Return fraud is a common problem in the retail industry. Typical return loss is from empty boxes, damaged items, wrong items, return fraud ring, etc. In addition to typical return loss, there is additional labor cost due to inspection and re-stocking. Returns also cause markdowns, out of stocks, and other expenses. Although currently existing systems for collecting return items are configured to detect return frauds, a common issue arises when the systems cannot accept or reject a return item immediately and process a refund. For example, a customer associated with a high amount return item may want to receive a refund immediately upon returning the item, but the systems cannot process an immediate refund because it cannot immediately decide whether the return is fraudulent. This leads to poor customer satisfaction, and a review from the dissatisfied customer may discourage potential sales from other buyers.

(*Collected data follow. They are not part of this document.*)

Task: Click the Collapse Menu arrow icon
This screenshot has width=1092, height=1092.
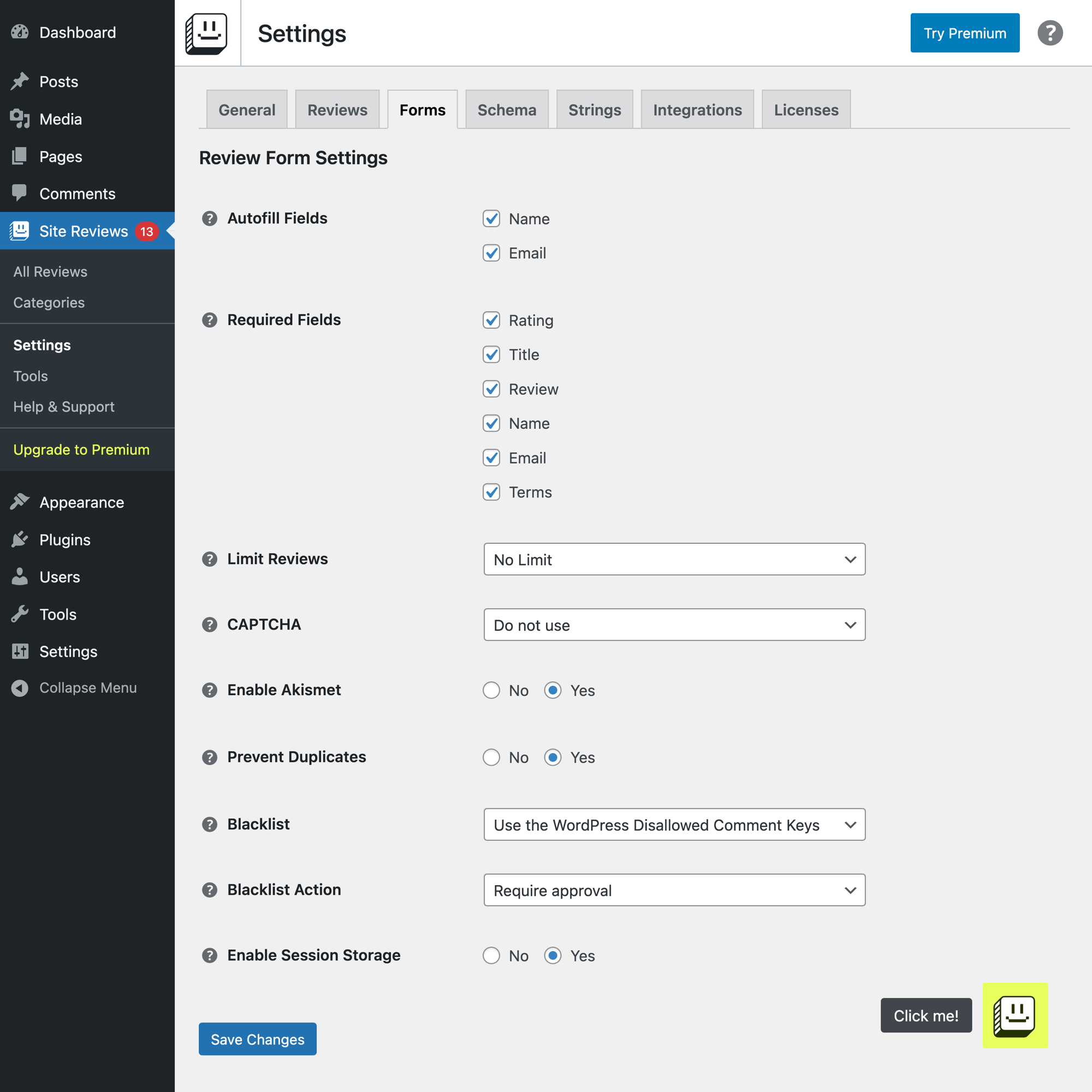Action: [20, 688]
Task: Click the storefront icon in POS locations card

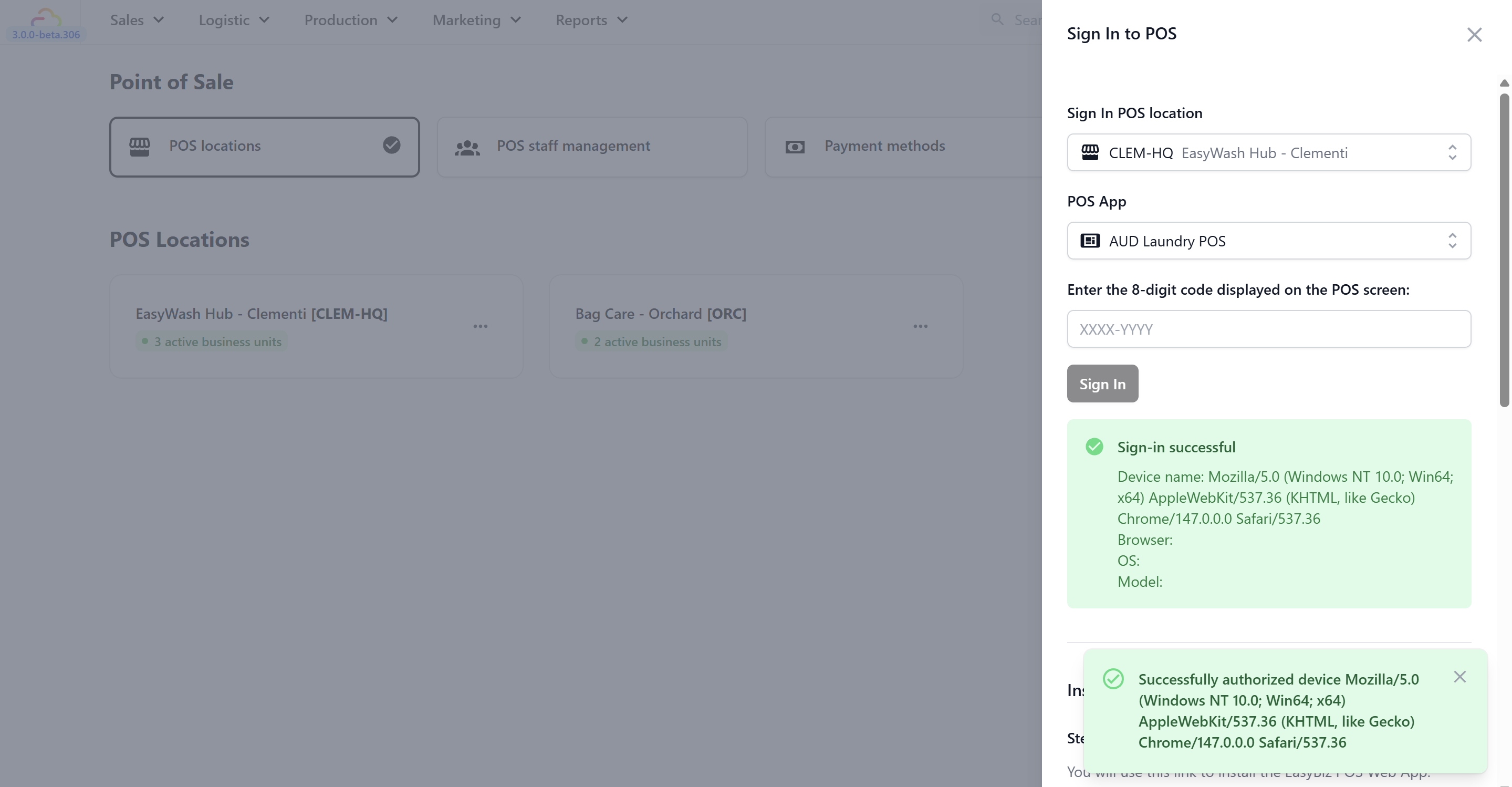Action: [x=140, y=147]
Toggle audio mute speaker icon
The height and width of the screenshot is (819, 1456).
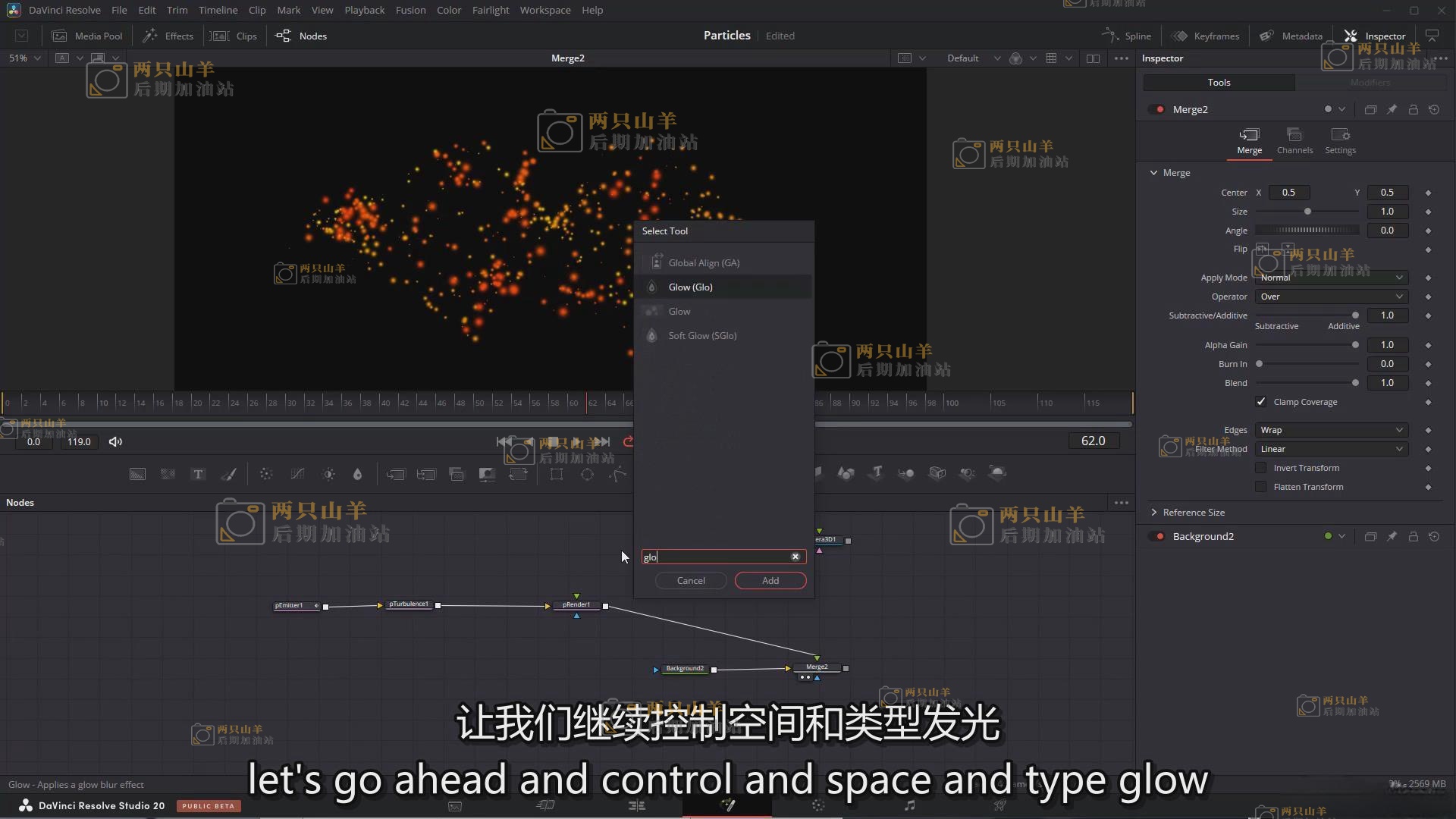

To mitigate such problems, conventional electronic systems use return policies (e.g., electronically-enforced rules) to handle return fraud. The policies allow customers to gain a sense of security, which in turn shows a merchant to be one of quality and commitment. However, such policies are usually too strict and inflexible that frequent updates are needed. While these systems attempt to process returns in an efficient manner, many times customers could not receive an immediate and needed refund, and merchants could not reduce fraudulent return loss by taking real-time action accordingly. For example, high risk returns can be rejected immediately to reduce direct money lost or deliver/restocking cost, and low risk returns can receive immediate refund to gain better customer experience.
Therefore, there is a need for improved methods and systems for efficient return fraud detection to reduce return loss.